Netflix posted strong earnings in the fourth quarter thanks to a surprise 8.8 million jump in subscriptions versus 7.6 million promised to investors. But the company released a timid forecast on subscriber growth this quarter amid intensifying competition in the live streaming industry with the spectacular launch of Apple TV and Disney+ end of last year.
Japanese stocks (+0.67%) recovered a part of yesterday’s losses, Hang Seng rebounded 1.22%, ASX 200 added 0.94%, while Shanghai’s Composite (+0.33%) followed with timid gains.
The yen weakened past the 110 mark against the US dollar, as gold retreated to $1550 per oz on improved sentiment.
The pound gained following better-than-expected wages data released yesterday.
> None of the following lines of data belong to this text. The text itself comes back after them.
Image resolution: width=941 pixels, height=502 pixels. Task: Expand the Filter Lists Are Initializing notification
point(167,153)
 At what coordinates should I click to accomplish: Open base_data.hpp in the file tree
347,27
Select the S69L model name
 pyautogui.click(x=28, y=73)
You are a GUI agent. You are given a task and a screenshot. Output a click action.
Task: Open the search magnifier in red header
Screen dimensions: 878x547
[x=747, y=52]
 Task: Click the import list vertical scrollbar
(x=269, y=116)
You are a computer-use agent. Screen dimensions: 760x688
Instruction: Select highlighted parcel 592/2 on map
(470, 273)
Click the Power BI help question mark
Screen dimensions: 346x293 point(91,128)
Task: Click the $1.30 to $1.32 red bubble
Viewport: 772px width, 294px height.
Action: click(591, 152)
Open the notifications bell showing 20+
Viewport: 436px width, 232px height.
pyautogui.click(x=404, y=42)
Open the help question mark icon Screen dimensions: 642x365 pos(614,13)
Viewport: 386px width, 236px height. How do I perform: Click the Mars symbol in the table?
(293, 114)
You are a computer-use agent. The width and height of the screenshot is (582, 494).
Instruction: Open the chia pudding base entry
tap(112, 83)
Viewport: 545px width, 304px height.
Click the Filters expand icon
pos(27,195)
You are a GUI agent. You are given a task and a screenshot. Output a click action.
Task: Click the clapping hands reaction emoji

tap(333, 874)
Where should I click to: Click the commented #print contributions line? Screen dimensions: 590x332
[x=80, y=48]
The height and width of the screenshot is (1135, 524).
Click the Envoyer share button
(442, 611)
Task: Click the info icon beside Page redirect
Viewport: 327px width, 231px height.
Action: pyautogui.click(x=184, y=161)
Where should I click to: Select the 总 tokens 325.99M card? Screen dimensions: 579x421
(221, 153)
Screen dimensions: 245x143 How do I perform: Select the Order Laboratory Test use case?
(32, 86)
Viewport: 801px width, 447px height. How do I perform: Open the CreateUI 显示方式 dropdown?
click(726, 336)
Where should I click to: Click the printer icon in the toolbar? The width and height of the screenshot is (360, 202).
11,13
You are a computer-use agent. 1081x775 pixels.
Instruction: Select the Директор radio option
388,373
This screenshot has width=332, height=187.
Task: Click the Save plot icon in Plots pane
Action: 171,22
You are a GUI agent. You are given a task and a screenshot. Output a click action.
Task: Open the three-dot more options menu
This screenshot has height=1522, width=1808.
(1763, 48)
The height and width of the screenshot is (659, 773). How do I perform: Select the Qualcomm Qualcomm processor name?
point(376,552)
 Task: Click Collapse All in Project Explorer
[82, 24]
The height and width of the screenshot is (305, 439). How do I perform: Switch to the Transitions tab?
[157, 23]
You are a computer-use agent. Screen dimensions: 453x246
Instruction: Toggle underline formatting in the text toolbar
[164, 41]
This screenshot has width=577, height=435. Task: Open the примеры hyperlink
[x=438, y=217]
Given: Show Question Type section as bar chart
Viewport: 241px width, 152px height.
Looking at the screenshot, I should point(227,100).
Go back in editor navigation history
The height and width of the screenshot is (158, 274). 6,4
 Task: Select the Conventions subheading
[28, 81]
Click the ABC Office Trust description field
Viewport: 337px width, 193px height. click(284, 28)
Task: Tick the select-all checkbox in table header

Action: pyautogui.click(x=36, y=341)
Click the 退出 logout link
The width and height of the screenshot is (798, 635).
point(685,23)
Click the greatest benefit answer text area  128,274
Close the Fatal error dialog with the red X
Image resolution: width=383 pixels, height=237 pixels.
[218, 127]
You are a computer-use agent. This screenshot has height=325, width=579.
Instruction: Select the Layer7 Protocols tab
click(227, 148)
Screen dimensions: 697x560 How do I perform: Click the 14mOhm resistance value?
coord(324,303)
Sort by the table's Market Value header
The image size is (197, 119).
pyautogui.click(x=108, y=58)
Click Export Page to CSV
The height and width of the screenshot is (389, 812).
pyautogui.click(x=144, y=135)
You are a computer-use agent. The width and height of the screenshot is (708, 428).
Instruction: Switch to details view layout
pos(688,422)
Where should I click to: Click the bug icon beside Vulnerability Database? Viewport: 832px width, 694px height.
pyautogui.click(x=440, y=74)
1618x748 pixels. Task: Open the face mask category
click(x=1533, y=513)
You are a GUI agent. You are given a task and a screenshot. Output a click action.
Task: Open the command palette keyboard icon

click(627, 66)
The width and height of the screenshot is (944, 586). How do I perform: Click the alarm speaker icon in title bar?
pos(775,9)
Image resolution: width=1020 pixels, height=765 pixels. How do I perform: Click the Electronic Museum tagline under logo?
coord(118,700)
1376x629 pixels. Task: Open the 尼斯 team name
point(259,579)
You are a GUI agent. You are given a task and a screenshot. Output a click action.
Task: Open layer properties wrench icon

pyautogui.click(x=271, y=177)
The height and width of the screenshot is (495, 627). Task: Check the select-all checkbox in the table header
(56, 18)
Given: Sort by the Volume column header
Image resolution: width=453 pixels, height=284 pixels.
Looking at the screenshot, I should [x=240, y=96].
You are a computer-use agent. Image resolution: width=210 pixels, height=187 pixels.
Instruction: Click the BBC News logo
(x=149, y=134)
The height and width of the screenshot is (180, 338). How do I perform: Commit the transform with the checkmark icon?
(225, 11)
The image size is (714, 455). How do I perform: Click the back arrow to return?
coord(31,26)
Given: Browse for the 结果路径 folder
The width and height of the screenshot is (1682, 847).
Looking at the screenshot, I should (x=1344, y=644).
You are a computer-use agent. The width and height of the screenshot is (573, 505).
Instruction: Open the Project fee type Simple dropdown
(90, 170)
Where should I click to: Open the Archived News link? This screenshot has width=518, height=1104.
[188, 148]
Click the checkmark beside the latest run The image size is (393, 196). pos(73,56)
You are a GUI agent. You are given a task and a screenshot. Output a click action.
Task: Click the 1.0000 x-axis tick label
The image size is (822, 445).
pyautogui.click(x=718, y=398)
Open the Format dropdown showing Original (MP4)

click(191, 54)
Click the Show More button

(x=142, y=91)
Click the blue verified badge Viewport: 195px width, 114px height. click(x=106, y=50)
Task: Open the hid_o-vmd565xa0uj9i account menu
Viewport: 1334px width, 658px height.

While the latest data showed that Britain’s jobs market held it together despite political uncertainties and Brexit shenanigans, traders have only one data in mind: Friday’s PMI release which is the first set of data referring to the post-election period. Both manufacturing and services PMI are expected to have improved in January. This expectation is what the pound traders will be building on until Friday, come what may.
FTSE (+0.33%) and DAX (+0.56%) futures point at a positive start in Europe following a mostly downbeat trading on Tuesday. Except for DAX which traded near all-time highs seen two years ago after the ZEW survey surprised greatly on the upside with a solid 26.7 read in January versus 15.0 expected by analysts and 10.7 printed a month earlier.
But even strong ZEW surveys in Germany and Eurozone couldn’t lift the sentiment in euro. The EURUSD extended losses to 1.1077 in Asia. Support will likely be found near the 100-day moving average (1.1071) before Thursday’s European Central Bank (ECB) meeting, where Christine Lagarde is expected to paint a slightly better picture about the economic health of the union and turn down the doves.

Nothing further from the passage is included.